• [DIRECTIONS FOR THIS TASK]
Search the records for the string "agent", and show each line where it appears.

• [EXTRACTED RECORDS]
——

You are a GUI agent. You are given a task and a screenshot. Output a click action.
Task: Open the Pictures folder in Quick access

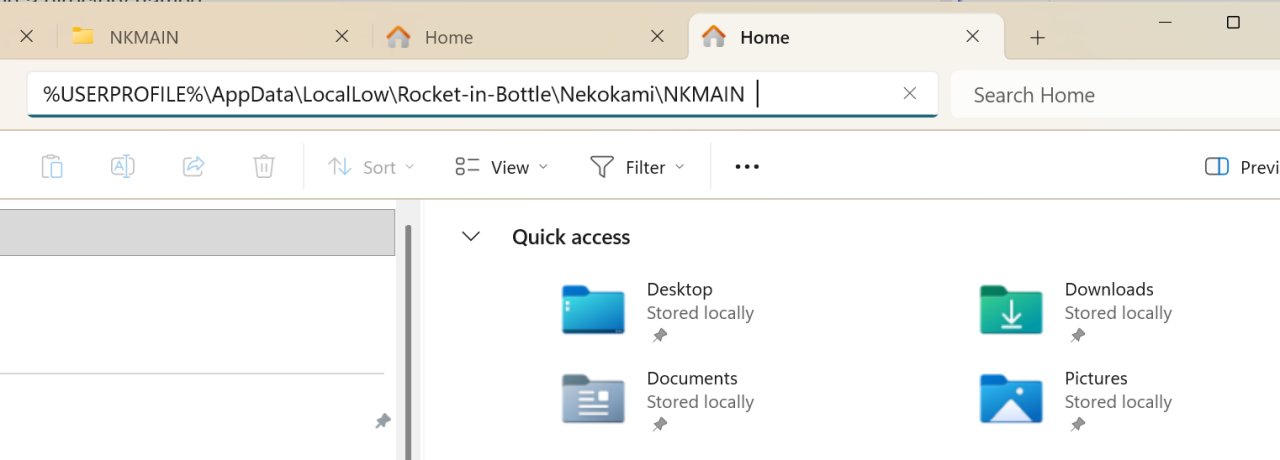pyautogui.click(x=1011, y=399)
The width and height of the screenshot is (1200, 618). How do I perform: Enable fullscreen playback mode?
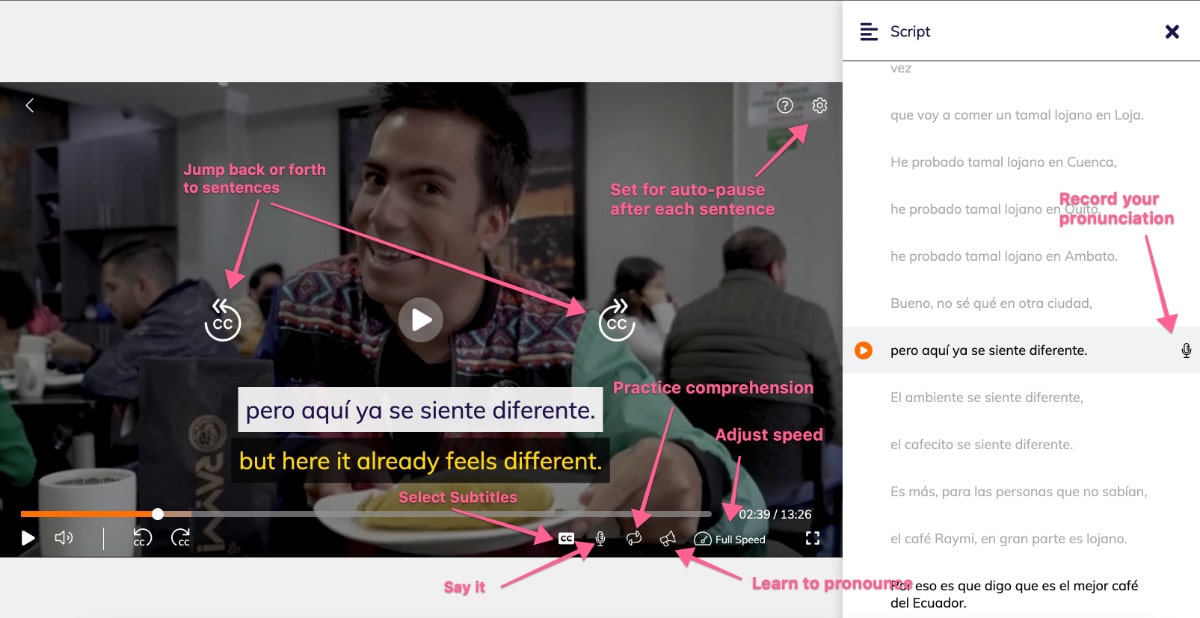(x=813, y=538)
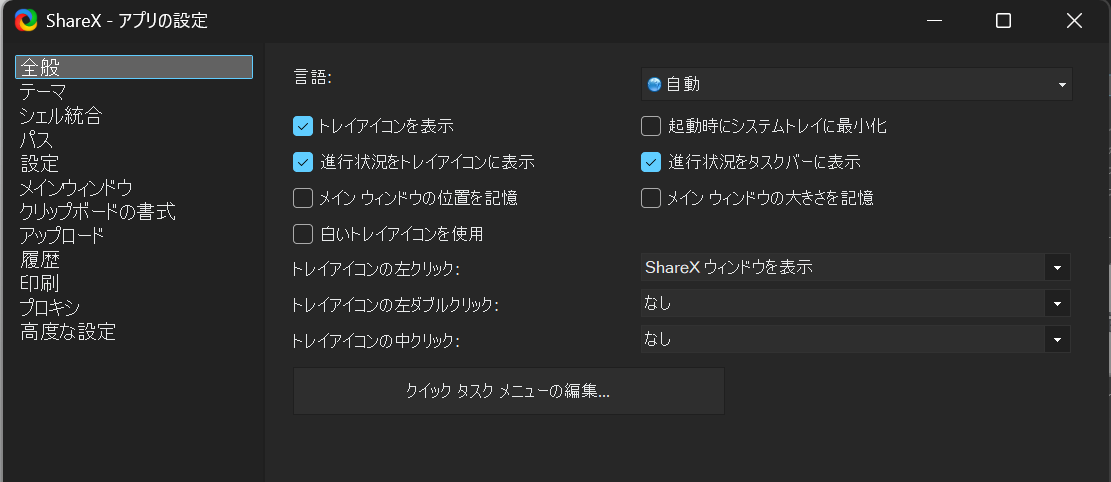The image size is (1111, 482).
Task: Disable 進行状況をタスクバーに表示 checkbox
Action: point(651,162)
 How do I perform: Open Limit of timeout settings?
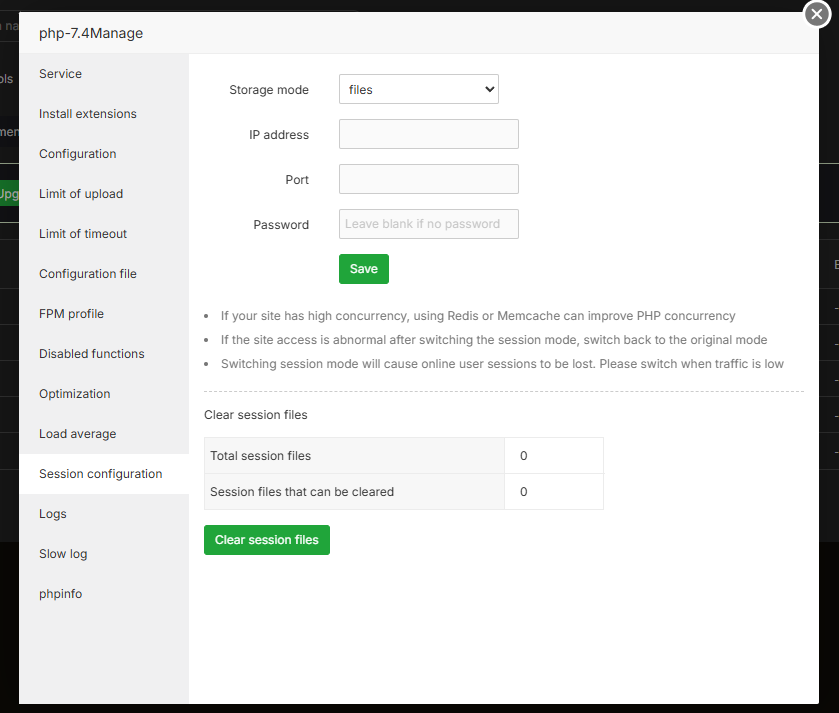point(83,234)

——

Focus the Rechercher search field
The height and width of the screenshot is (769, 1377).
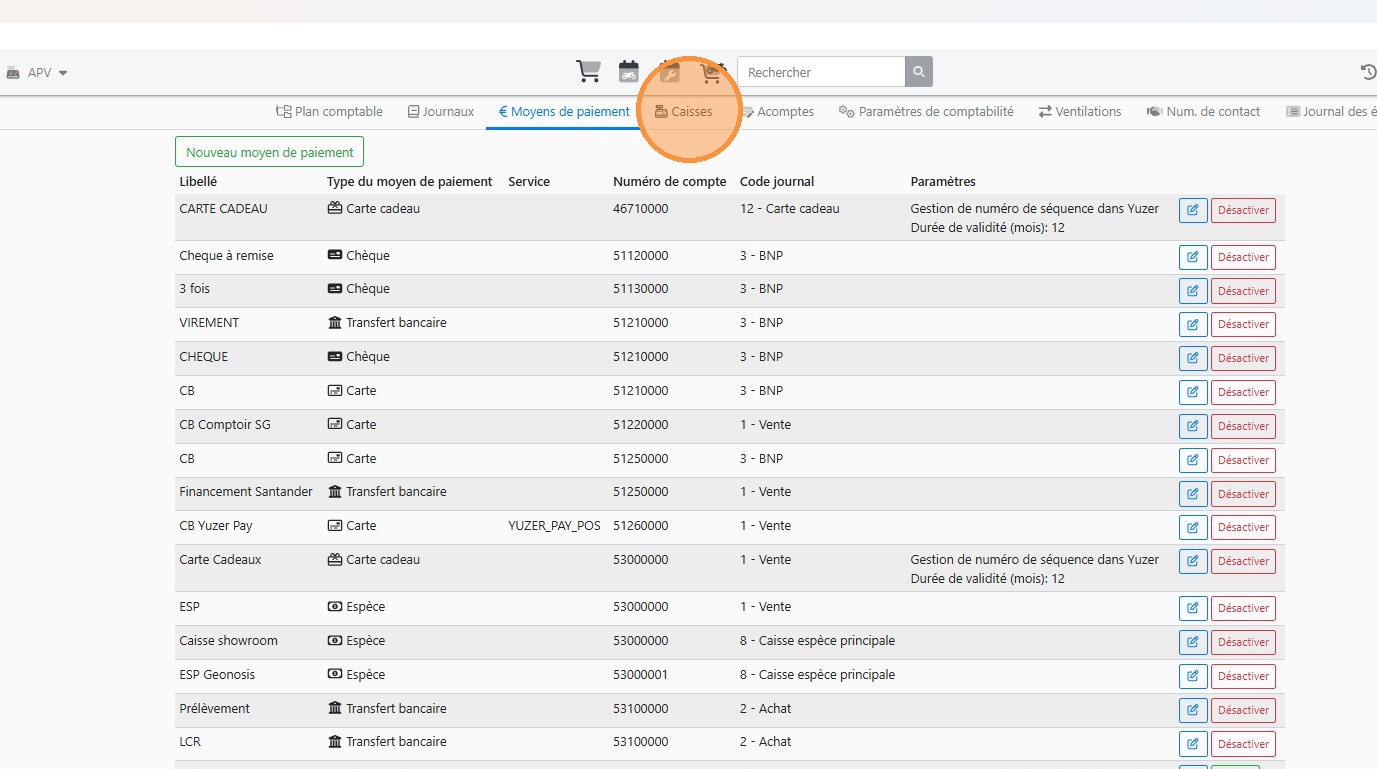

——

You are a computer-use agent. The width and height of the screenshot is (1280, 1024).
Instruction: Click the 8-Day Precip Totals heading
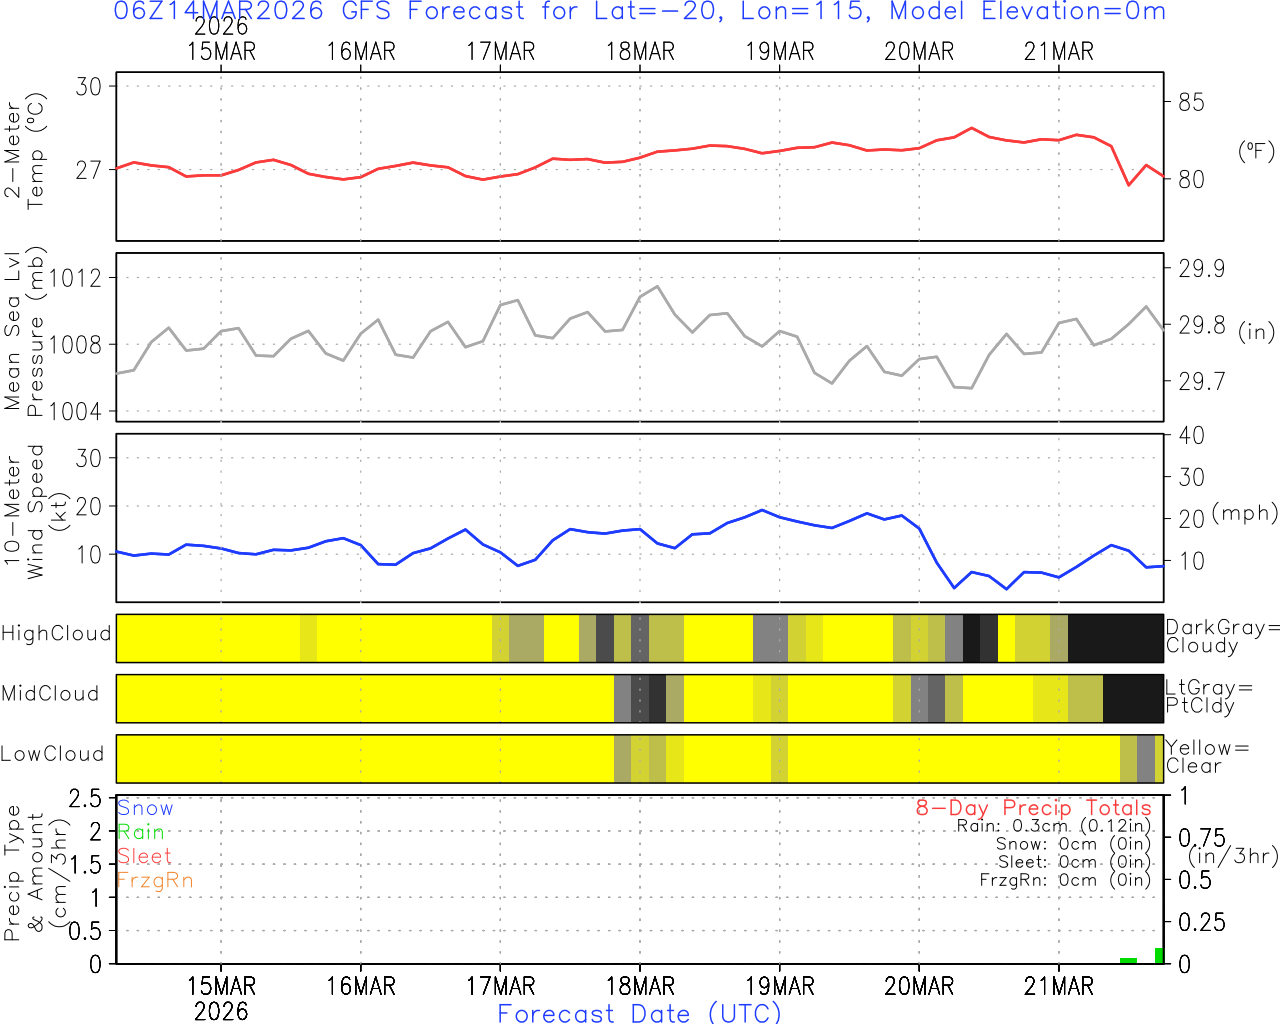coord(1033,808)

——

• [EXERCISE OUTPUT]
You are a GUI agent. You are given a task and a screenshot. Output a click action.
You are a computer-use agent. The width and height of the screenshot is (1280, 1024).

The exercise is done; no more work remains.